Impact Of GST- What Goes Up And What Goes Down
Free 824 words essay on impact Of GST- What Goes Up And What Goes Down for school and college student.
Putting an end to everyone’s long wait GST, the Goods and Service Tax will be rolled out on the 1st of July after the delay of three months from the originally proposed date. By merging the centre and state taxes, the concept of one tax, one nation will be served well. There are many questions that needs clear answers. Like the prices of which segments will be impacted and how it will affect our lives. Also, the nation has been questioning that whether the GST will be a game changer or a mere firework for one night. Let’s get to know the bill a little more closely.
The Rate Slab:
- No tax on items like dairy, meat and poultry products, natural honey, fresh vegetables and fruits, bread, flour, besan, bindi, sindoor, bangles, prasad, salt, bangles, handlooms, newspapers, printed books, stamps, judicial papers etc. These are the essential items that constitute roughly half of the consumer inflation basket.

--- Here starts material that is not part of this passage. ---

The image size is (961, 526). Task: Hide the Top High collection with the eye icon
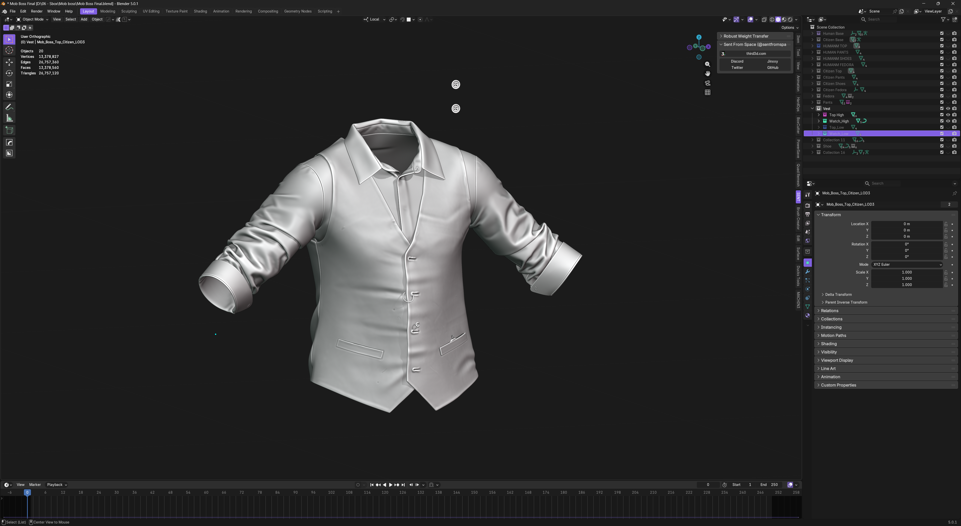click(948, 115)
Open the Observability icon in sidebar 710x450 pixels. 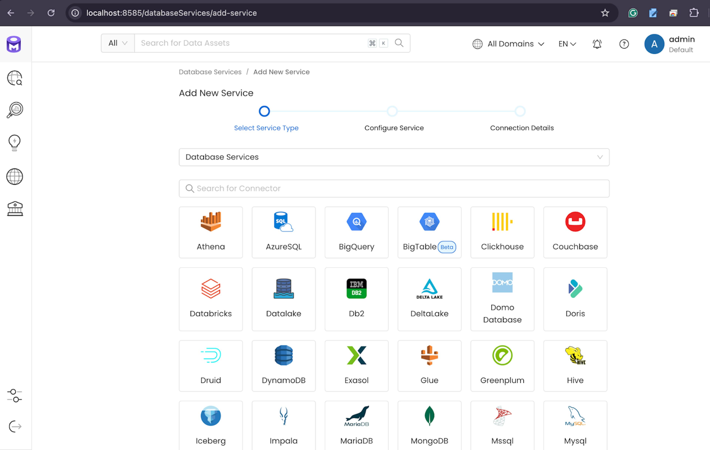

- 5% tax on cream, skimmed milk powder, fish fillet, frozen vegetables, branded paneer, pizza bread, rusk, sabudana, tea, coffee, kerosene, coal, medicines, stents, lifeboats etc. These are the items of common use.
- 12% tax slab constitutes items like butter, cheese, ghee, frozen meat products, packaged dry fruits, namkeen and bhujia, sausages made from animal fats, Ayurvedic medicines, colouring and picture books, tooth powder, incense sticks, mobile phones, sewing machines, umbrellas etc. These are the items of bulk goods and services, including FMCG.
- The tax slab of 18% contains items such as flavoured refined sugar, pastries and cakes, cornflakes, pastas, jams, soups, sauces, preserved vegetables, ice cream, ready to make food items, tissues, mineral water, tampons, steel items, notebooks, camera, monitors, speakers etc. These are also the bulk goods and services items, including FMCG.
- The highest slab of tax in 28% that includes cocoa free chocolates, molasses, chewing gum, chocolate coated wafers, waffles, paint, aerated water, pan masala, shaving creams, aftershave lotions, deodorants, shampoo, sunscreen, dye, water heater, ceramic tiles, wallpapers, washing machine, weighing machine, dishwasher, ATM and vending machines, shavers, vacuum cleaners, hair clippers, automobiles, motorbikes, yacht, aircrafts for personal use etc. These are the items of ultra luxury, demerit and sin goods.
GST Will Replace These Taxes:
- Central Excise Duty
- Countervailing Duty
- Service Tax
- Luxury Tax
- Purchase Tax
- Entertainment Tax
- Entry Tax
- Advertisement Taxes
- Tax on lotteries
The Impact on Prices
Items To Become Costlier:
- Cigarette prices will be going up since the price of tobacco will be higher in GST than the current duties.
- Commercial vehicles will turn costlier.
- Mobile bills will cost more.
- The price of branded jewelleries and textiles will go up.
- Premium for renewing the insurance policies.
- Services of Banking and investment services will cost more now.
- Services of DTH, WIFI and booking the tickets online will see hike in prices.
- Residential rent will rise
- Prices of health care will go up.
- School fees will go up.
- Courier services will be costlier.
- Commuting through rail or metro will be more expensive.
- Dining out will be more expensive.
- Super luxury products, sin goods and demerit goods will see a lot of price hike.
Items To Become Cheaper:
- Air conditioner, now taxed at 32% will be in 28% tax slab.
- Toothpaste, hair oil and soap will fall under 18% tax slab instead of 28% as they are taxed now.
- Cereals are exempted from the previous 5%.
- Prices of Car batteries will fall.
- Prices of cement and paint will decline likely.
- Movie tickets will come a little cheap.
- Electronic items like lights, fans, water heater, air coolers will also witness decline in price.
Cars and white goods remain marginally affected by GST.
Lending A Helping Hand To Consumers
We, the consumers, have no idea about how much taxes we are paying on the goods. The VAT mentioned in the bill is just an understatement of the taxes we have paid on that same good. The excise duty collected by central government and the various other taxes levied on that product is already added in its price with the additional of VAT. To just assume, we pay over 20% of tax on one product. GST will benefit the consumers in two ways. Firstly, the tax will be collected at the point of consumption under GST. That means a good taxed at say 15% will include the taxes of both the central and state government. The transparency in taxes will prevent government from increasing the taxes. And secondly, the consumers will not have to pay tax on tax once the barriers between states are lifted. Hence, you will know how much you are paying in all.
Making an opinion on the bill just now will not be an intelligent thing to do. It looks promising but it will be better to wait and watch it unfold. The way it takes will give a sneak peek into the future that GST holds.